AI can self-learn human language norms and patterns

At the dawn of this year, scientist Gary Marcus told CNBC that the most important AI breakthrough in 2022 “will likely be one that the world doesn’t immediately see”. The ‘suspense’ created by Marcus’s statement relies on AI’s ability to learn on its own and is getting more and more suspenseful with each new AI discovery this year.

We are getting a ton of advances in the field of AI in 2022.

For example, Meta researchers have recently developed artificial intelligence that, by analyzing brainwaves, can “hear” what people are hearing.

Leading human artists to despair, AI-created artwork won ‘the first-place blue ribbon’ and got the $300 prize. AI is creating Art, music, and articles, and is set to take over the

A couple of days earlier, Google’s DeepMind trained virtual bots to play matches of 2v2 football with one another in a bid to get AI to work together in teams.

And most recently, researchers at MIT, Cornell University, and McGill University, have taken a step further in this direction by developing an AI system to self-learn human language norms and patterns.

According to the findings published in Nature Communications, the machine-learning model generates rules that explain why the forms of those words vary when given words and examples of how those words change in one language to indicate other grammatical functions such as tense, case, or gender. For example, it may be discovered that the letter “a” needs to be added to the end of a word in Serbo-Croatian to turn the masculine form feminine.

This model can also learn higher-level linguistic patterns that can be used across multiple languages, enhancing its performance.

58 different languages were used to train and test the model using issues from linguistics textbooks. Each test included a unique set of words and word-form modifications. The model offered a reliable set of rules to explain the word-form modifications in 60% of the situations.
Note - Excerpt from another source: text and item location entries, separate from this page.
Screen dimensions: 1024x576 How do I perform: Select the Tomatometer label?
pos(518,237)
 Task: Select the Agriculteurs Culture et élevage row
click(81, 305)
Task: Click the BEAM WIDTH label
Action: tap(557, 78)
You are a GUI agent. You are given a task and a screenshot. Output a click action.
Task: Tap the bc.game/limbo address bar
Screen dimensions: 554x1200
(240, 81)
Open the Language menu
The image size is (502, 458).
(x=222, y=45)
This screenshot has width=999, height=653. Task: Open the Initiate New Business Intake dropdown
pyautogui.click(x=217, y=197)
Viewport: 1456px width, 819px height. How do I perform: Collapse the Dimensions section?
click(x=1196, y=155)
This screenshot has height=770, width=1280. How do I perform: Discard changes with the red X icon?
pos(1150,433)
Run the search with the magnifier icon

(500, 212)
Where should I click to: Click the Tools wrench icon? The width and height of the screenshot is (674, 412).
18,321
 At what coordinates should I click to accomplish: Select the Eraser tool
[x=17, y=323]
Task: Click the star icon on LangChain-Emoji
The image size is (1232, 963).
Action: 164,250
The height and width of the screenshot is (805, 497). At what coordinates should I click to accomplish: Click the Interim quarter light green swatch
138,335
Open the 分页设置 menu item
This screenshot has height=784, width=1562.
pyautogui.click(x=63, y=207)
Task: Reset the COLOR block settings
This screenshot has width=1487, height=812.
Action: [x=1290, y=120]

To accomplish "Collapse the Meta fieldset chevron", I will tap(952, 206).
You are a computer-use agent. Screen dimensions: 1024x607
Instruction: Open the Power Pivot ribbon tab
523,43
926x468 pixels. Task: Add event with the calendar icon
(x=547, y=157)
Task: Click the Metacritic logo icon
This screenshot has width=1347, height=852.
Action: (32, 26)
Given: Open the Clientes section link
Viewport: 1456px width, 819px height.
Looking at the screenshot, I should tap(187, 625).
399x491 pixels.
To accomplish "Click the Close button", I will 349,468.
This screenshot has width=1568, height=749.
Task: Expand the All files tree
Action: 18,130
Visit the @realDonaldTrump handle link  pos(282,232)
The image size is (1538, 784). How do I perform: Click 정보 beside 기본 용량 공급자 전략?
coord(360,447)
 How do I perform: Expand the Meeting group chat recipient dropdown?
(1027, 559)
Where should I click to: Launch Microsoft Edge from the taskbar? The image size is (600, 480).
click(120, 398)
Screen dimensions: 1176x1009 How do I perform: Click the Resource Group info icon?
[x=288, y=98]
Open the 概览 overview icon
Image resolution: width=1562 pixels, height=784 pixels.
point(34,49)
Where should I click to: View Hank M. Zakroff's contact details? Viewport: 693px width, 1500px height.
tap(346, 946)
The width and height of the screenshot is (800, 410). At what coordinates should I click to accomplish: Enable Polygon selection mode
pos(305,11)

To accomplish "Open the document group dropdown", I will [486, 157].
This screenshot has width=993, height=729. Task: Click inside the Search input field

“One of the motivations of this work was our desire to study systems that learn models of datasets that are represented in a way that humans can understand”, said Kevin Ellis, an assistant professor of computer science at Cornell University and the paper’s primary author.

To develop an AI system that could automatically generate a model from many related datasets, the researchers chose to analyze the relationship between phonology (the study of sound patterns) and morphology (the study of word structure).

The researchers devised a model that could learn grammar, or a set of rules for creating words, using a machine-learning technique known as Bayesian Program Learning. By employing this approach, the model creates a computer program that solves an issue.

In this example, the grammar that the model believes provides the most logical explanation for the words and meanings in a linguistics problem is the program. They used Sketch, a well-known software synthesizer created by Solar-Lezama at MIT, to create the model.

When the model was tested on 70 textbook problems, it correctly matched the grammar of the complete word set in 60% of the cases and most of the word-form changes in 79% of the cases.

The model frequently produced surprising results. On one occasion, it revealed a valid option that made use of a textbook error in addition to the predicted response to a Polish language puzzle. This indicates, in Ellis’ opinion, how well the model can “debug” linguistics studies.

In the future, researchers are hoping to use this method to find surprising solutions to problems in various academic fields. They might apply the technique in other situations where applying advanced knowledge across connected databases is possible. For instance, according to Ellis, they might develop a method to infer differential equations from data on the motion of numerous objects.

Continuous development of AIs through untiring research has now one after another been turning into significant breakthroughs that Marcus had dreamed of.